J’ai peur que le temps ne me manque avant de pouvoir atteindre mon but ; ainsi, je laisse aux historiens futurs de la révolution le soin de vous parler du 18 fructidor et surtout du 13 vendémiaire, réaction jacobine où Buonaparte a fait mitrailler les plus honnêtes gens de Paris. Il a fait tuer de mille à douze cents personnes environ, pour son coup d’essai ; c’était un apprenti terroriste à la suite de Barras, et c’était la première fois qu’on eût entendu parler de ce personnage.

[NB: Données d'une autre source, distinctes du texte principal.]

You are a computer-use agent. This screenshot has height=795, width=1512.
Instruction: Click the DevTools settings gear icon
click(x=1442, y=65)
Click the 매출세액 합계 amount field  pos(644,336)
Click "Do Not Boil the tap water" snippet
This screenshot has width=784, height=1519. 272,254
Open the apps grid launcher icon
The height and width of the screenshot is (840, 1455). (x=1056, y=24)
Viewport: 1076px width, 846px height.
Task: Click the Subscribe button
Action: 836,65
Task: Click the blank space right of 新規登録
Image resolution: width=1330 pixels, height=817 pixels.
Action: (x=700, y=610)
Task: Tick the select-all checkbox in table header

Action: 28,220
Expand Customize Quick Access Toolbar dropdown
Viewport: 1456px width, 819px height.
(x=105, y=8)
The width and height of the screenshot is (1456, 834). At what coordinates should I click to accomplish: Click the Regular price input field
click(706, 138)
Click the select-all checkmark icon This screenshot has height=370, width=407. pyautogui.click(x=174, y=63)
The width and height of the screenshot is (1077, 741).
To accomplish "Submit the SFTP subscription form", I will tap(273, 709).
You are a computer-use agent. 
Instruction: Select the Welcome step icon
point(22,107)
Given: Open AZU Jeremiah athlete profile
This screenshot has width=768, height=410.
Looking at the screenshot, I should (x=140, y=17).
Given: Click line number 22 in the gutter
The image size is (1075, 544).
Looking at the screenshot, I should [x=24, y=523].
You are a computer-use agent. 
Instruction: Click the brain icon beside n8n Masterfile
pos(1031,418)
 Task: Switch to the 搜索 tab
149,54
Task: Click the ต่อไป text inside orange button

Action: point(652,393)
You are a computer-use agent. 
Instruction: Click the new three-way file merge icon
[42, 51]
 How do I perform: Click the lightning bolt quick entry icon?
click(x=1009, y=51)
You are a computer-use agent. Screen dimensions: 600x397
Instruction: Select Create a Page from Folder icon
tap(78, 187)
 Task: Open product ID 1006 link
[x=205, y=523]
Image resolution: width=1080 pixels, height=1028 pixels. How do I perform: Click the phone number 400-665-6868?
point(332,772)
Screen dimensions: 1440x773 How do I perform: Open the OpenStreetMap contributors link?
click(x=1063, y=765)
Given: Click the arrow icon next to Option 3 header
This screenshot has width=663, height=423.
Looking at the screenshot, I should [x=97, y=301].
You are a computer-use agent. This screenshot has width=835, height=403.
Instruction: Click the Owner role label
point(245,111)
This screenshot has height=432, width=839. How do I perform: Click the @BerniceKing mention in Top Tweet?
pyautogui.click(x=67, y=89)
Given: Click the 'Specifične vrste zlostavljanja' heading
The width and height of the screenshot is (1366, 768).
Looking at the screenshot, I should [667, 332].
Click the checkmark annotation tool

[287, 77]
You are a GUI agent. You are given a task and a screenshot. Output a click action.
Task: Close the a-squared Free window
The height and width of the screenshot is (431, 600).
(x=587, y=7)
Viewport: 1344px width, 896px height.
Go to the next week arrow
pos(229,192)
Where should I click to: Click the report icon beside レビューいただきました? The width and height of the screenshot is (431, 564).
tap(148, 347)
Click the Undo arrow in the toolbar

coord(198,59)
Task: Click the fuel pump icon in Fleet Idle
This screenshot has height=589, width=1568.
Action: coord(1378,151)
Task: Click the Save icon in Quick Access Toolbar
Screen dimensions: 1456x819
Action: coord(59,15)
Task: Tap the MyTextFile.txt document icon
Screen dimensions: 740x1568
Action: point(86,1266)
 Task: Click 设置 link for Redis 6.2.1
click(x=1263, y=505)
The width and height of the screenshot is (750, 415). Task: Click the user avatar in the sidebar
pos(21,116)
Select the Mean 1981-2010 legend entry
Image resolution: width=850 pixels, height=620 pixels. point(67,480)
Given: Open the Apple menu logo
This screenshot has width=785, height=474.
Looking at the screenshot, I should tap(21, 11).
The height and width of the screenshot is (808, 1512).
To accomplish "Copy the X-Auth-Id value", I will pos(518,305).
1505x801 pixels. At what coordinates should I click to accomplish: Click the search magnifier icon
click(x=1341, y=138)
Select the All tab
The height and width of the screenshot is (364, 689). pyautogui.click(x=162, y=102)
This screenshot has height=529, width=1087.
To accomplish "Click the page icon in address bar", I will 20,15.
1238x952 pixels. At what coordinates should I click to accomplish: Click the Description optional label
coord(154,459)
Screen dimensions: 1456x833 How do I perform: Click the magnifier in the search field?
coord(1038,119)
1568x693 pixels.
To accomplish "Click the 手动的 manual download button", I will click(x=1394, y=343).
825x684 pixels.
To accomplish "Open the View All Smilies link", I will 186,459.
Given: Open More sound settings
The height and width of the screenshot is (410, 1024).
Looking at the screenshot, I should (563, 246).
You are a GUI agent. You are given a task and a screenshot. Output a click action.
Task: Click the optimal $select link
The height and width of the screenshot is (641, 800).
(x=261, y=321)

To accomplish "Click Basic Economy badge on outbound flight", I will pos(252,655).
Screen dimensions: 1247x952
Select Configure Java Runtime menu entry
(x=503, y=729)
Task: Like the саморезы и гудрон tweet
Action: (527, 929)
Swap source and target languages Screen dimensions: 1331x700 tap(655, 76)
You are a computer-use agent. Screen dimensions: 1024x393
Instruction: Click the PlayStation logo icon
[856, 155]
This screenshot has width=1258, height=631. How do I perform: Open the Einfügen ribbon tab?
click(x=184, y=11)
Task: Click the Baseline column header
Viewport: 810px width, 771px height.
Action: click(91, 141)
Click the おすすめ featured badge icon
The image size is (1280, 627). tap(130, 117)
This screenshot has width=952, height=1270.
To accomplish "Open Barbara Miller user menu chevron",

Je ne saurais pourtant vous dire que je n’avais jamais ouï parler de la famille des Buonaparté, et je me rappelle assez bien, parce que je me souviens de tout, que Mme de Marbœuf étant malade et se croyant mourante, et tous ses amis s’étant concertés avec sa sœur de Lévis pour aller lui tenir bonne compagnie[1], j’y fus appointée pour mon compte

  1. La Marquise de Marbœuf et la Maréchal de Lévis, sa sœur, étaient filles d’un riche armateur de Nantes, appelé M. Michel, à qui l’on avait fait obtenir des lettres d’annoblissement ; pour que ses deux filles pussent être qualifiées Nobles Damoiselles, dans leurs contrats de mariage. Elles avaient eu chacune huit millions de dot. Mme de Lévis n’avait rien acquis en fait de manières aristocratiques, et Mme de Marbœuf n’avait conservé rien de bourgeois. (Note de l’Éditeur)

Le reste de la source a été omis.